Mitchell, E.D., jr. 1975. Parallelism and convergence in the evolution of the otariidae and phocidae. In Biology of the Seal, p. 12-26.

Monday, November 2, 2009

New lower jaw of the extinct lipotid Parapontoporia

Before I dive back into fossil odobenids, I'd like to show off something I just finished preparing. I collected this specimen from underwater in July in Santa Cruz County; I arrived at the exposure several days after I initially discovered it and coated it with vinac. Unfortunately, upon my return when I intended to collect it, the tide wasn't low enough; the specimen was exposed on the apron of a cliff, and was about 6" underwater. Unfortunately, I was there at low tide, and in the intervening days, the sand on the beach had locally eroded, allowing waves to go *just* a bit higher on this 5m stretch of beach.

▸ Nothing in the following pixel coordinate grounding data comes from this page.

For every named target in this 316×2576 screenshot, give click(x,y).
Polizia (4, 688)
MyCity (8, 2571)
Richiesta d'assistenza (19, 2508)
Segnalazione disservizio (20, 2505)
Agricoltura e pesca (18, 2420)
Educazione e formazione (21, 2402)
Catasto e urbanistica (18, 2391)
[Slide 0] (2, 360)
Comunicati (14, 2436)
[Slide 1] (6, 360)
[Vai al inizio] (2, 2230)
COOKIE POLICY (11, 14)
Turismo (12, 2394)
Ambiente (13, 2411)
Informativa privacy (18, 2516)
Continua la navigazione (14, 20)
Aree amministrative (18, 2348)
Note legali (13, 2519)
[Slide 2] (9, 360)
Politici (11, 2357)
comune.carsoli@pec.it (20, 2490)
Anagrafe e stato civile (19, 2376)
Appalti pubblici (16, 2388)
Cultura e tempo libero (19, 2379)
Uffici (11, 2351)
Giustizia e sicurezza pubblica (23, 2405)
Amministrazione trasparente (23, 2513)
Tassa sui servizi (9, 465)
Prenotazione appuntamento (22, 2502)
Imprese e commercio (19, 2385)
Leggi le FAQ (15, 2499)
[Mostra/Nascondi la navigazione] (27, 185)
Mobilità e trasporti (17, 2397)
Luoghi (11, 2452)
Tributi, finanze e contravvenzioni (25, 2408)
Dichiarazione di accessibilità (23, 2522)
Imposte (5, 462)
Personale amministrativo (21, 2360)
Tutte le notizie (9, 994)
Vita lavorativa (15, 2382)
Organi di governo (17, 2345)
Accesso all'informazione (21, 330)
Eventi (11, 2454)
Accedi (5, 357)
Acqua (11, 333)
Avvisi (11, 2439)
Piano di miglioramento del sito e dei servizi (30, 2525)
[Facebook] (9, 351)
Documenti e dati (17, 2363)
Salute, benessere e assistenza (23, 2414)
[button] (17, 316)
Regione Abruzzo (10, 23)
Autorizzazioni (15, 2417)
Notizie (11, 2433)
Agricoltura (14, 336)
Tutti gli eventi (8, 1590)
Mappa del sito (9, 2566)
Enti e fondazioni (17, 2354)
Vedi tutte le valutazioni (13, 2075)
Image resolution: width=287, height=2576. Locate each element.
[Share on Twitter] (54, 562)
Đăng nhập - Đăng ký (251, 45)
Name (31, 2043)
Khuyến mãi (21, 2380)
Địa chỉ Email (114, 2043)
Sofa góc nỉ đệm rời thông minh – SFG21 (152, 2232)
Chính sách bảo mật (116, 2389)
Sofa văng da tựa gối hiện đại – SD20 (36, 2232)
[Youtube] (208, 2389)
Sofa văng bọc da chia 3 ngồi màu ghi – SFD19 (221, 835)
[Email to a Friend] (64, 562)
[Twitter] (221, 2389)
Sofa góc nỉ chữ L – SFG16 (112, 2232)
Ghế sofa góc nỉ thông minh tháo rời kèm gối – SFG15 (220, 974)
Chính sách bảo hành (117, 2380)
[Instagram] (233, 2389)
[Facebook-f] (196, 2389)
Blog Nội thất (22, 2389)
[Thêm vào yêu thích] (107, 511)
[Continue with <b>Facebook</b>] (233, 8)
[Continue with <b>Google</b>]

Oblique view of the lower jaw of Parapontoporia wilsoni.

Anyway, after forty minutes of carving out a pedestal, cursing like mad because I thought I was going to destroy the fossil, and being investigated (and probably secretly laughed at) by a sea otter and a sea lion, I decided to undercut the pedestal. The pedestal was about 14" long and 5" wide, and I was worried that it might crack in half during undercutting - any bone exposed in that crack might fall out (and be swept away by the surf), and then I wouldn't be able to connect the bone from the two pieces of the pedestal back together. Needless to say I was shocked (and endlessly pleased) when the pedestal popped off perfectly.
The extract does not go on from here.